Irgendwann arbeitete Adalbert auch bei Thyssen. Er war sehr fleißig und er bekam eine schriftliche Empfehlung. So fing er 1957 bei Babcock an zu arbeiten.

In Dinslaken bei einer Tanzveranstaltung lernte Adalbert seine zukünftige Frau Gertrud kennen. Geheiratet haben Adalbert und Gertrud Rähse (geb. Neu) am 12.02.1955. Getraut wurden sie von Pfarrer Wolfgang Petri.

Adalbert war der absolute Familienmensch. Er liebte Kinder über alles. Er war in Voerde nie arbeitslos und stets für seine Lieben da. Die große Verwandtschaft seiner Ehefrau war Adalbert sehr recht. Dieser lebensbejahende, fröhliche Mensch feierte und tanzte leidenschaftlich gern. Bei der großen Familie kein Problem. Er verstand sich besonders gut mit dem einzigen Bruder seiner Frau. Doch auch mit den vier Schwestern seiner Ehefrau kam er gut zurecht.

Er machte aus dem vernachlässigtem Haus der Schwiegereltern in über dreißig Jahren ein moderneres Haus. Aus einem Teil des Grundstücks machte er so nach und nach einen Garten Eden. Die Schwiegereltern waren nicht immer mit den Plänen des quirligen Schwiegersohnes einverstanden.

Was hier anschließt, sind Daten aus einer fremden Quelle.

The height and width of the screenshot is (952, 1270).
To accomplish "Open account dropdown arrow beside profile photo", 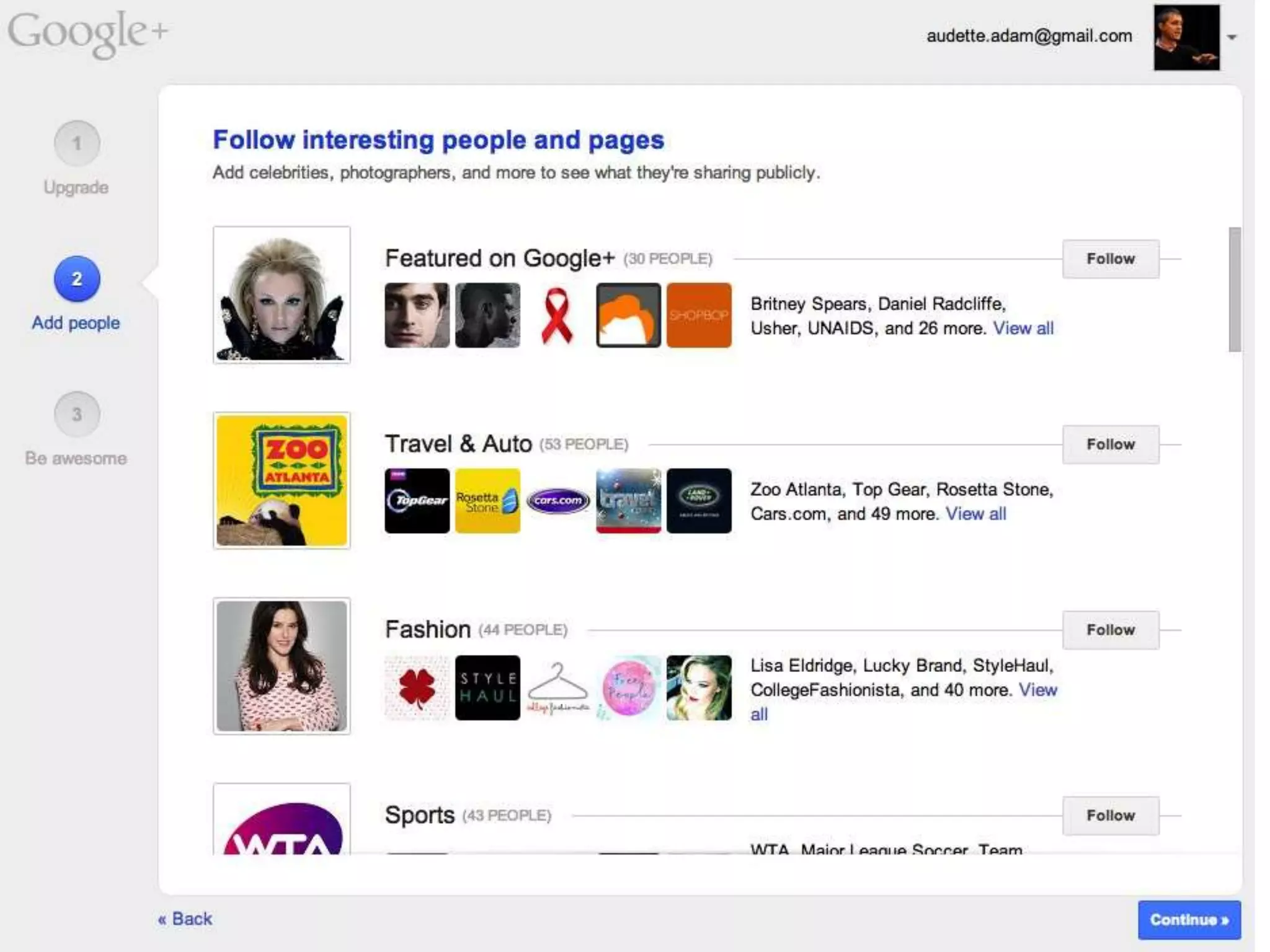I will click(1232, 38).
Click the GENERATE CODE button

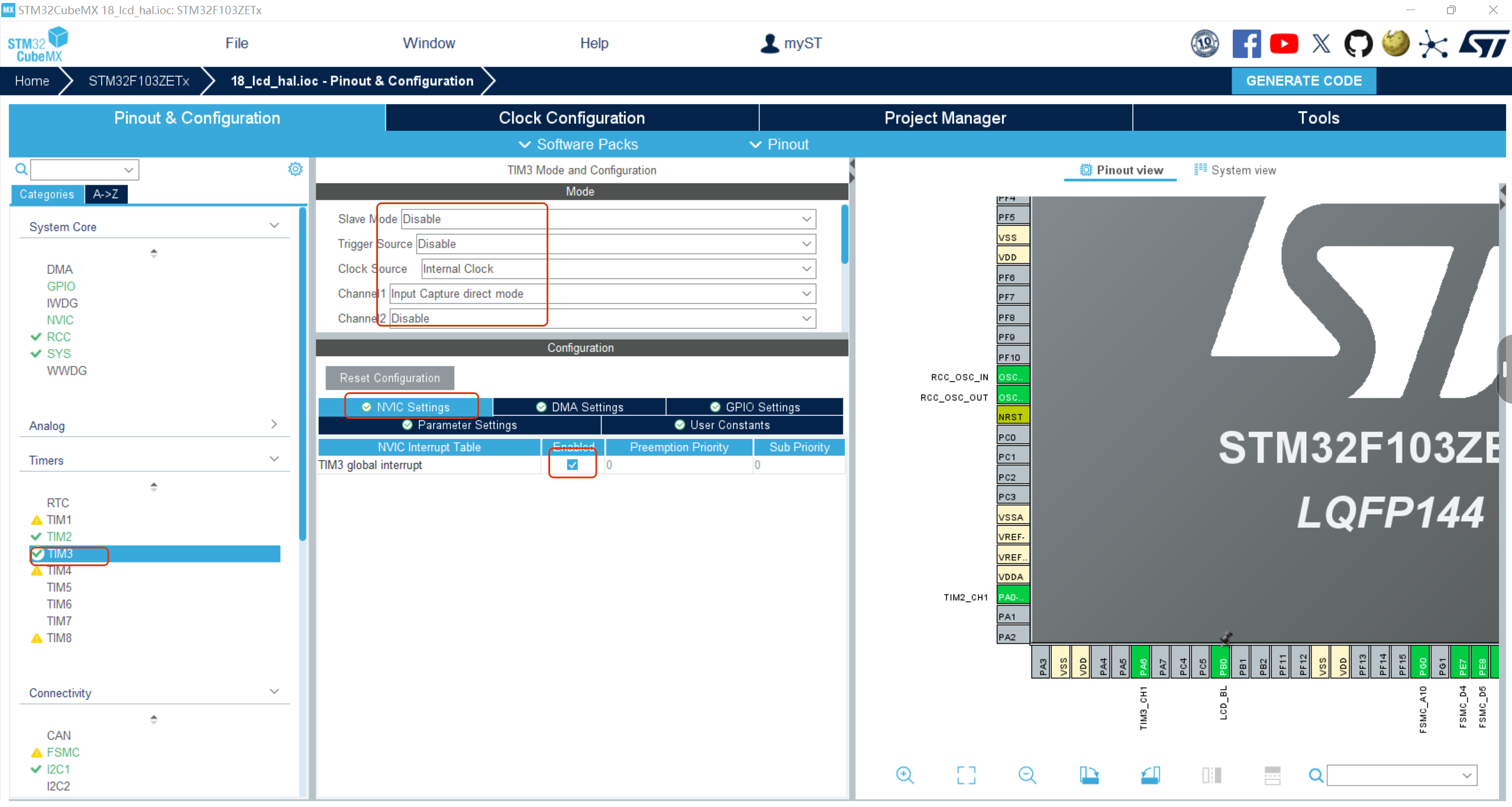pos(1304,81)

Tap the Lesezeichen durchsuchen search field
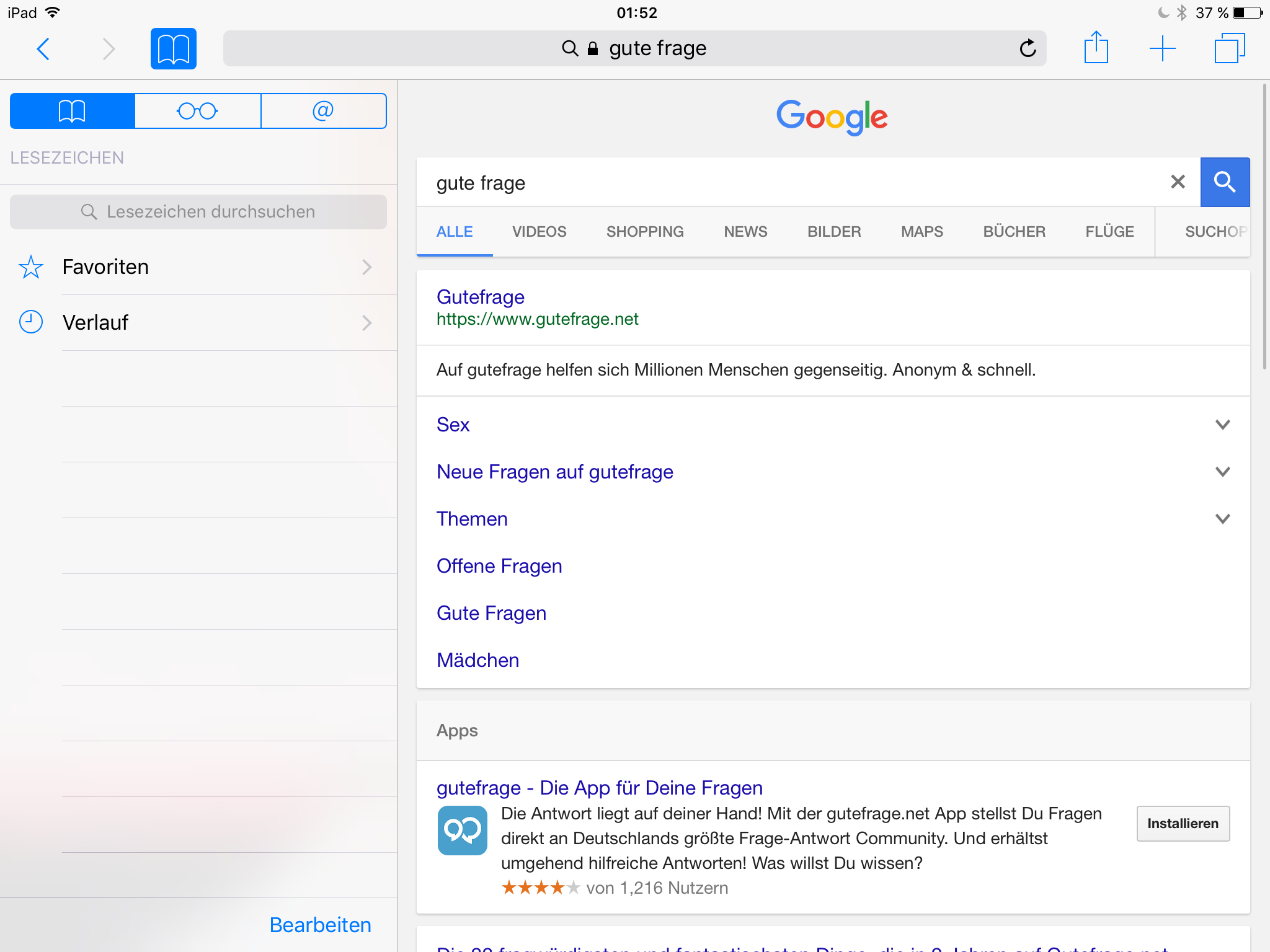point(198,212)
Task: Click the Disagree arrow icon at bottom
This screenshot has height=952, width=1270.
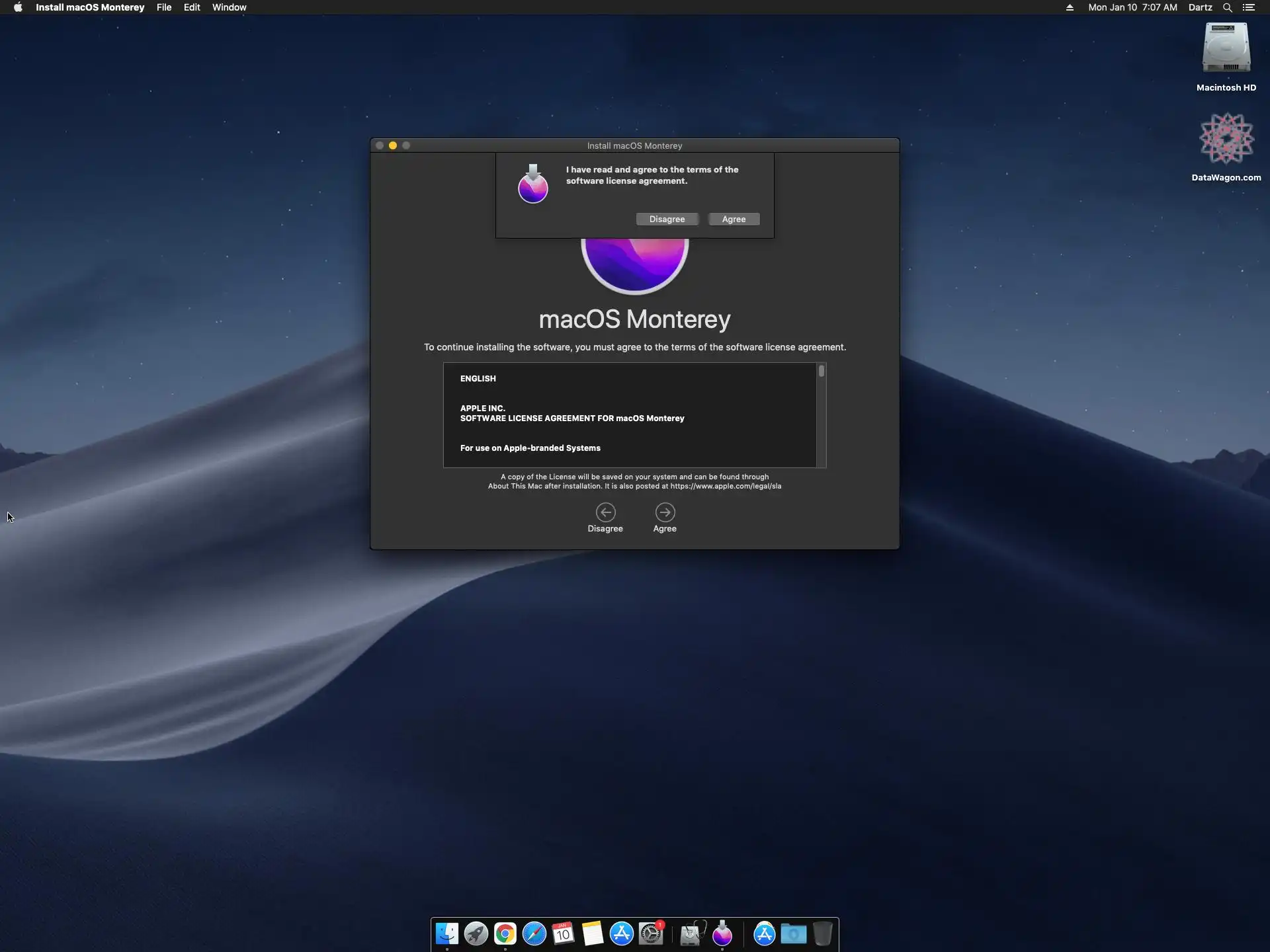Action: click(x=605, y=512)
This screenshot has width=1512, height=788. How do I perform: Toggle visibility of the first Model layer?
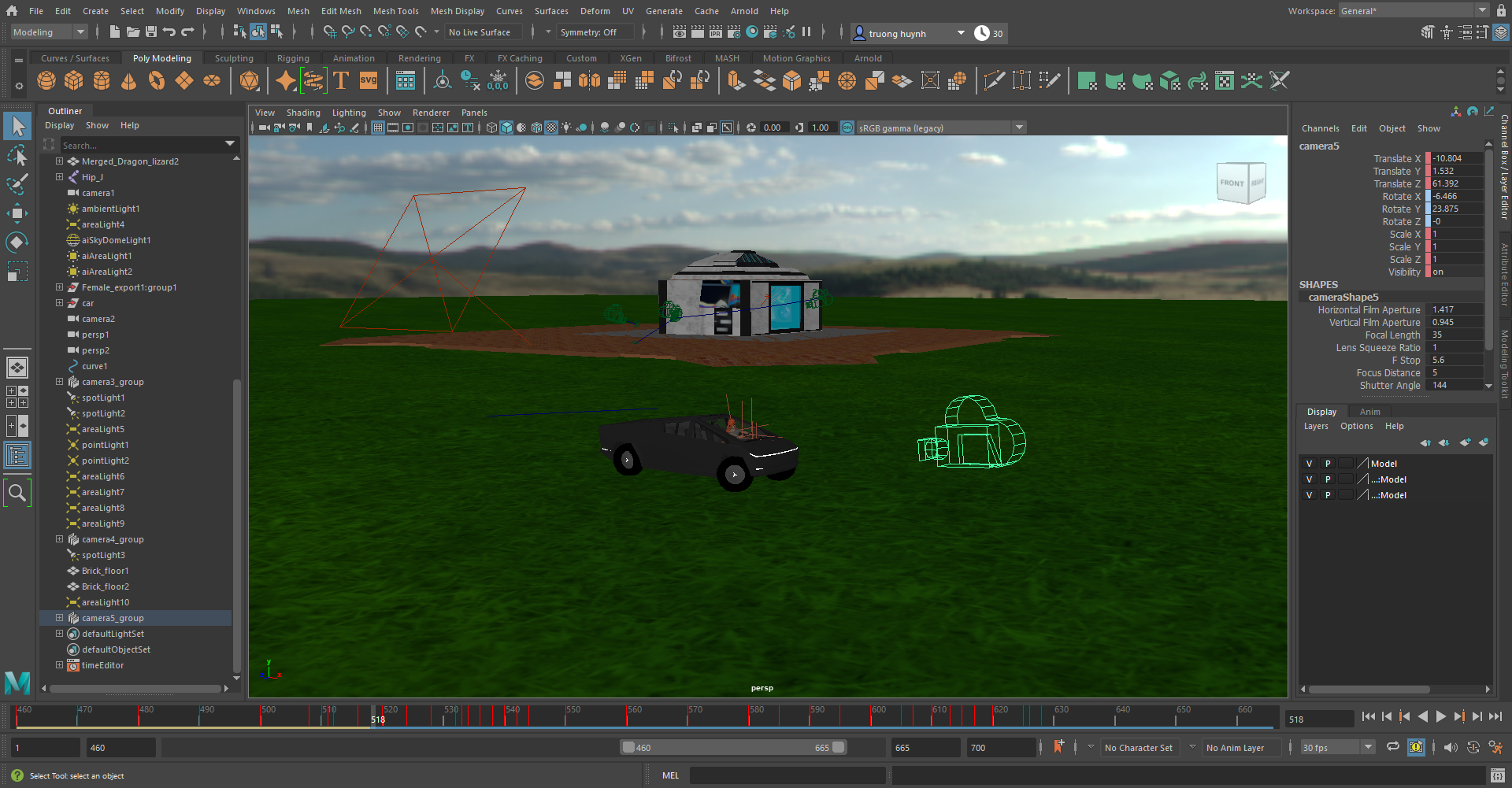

Doch die Ideen und die damit verbundenen Erleichterungen, waren bei der vielen Arbeit auf dem großen Hof schon sehr, sehr hilfreich. Besonders im Jahr 1964 bekam das Haus endlich ein neues, modernes Badezimmer. In jedem Raum gab es auf einmal eine Heizung.

Beim Geburtstag der Schwiegermutter, oder wenn das Schützenfest war, wimmelte der Hof vor Menschen. Adalbert war nirgendwo ein Mitglied. Er war einfach kein Vereinsmensch, aber der Schwiegervater war es.

Es gab etwas, wovor Adalbert Rähse (als er älter wurde) richtig Angst hatte. Er hatte keine Angst vor dem Tod, aber er hatte Panik bei dem Gedanken langsam und über Jahre hinweg sterben zu müssen. Der Gedanke gepflegt werden zu müssen, zwar für ihn unerträglich. Doch Gott hatte Erbarmen. Adalbert Rähse starb am 2.6.2001 in Voerde mit 72 Jahren in den Armen seines Sohnes durch einen Herzinfakt. Bestimmt starb er zu früh, aber dafür glücklich als Vater von drei Kindern und fünf gesunden Enkelkindern.

Adalbert Werner Rähse hatte sein Glück in Voerde gefunden!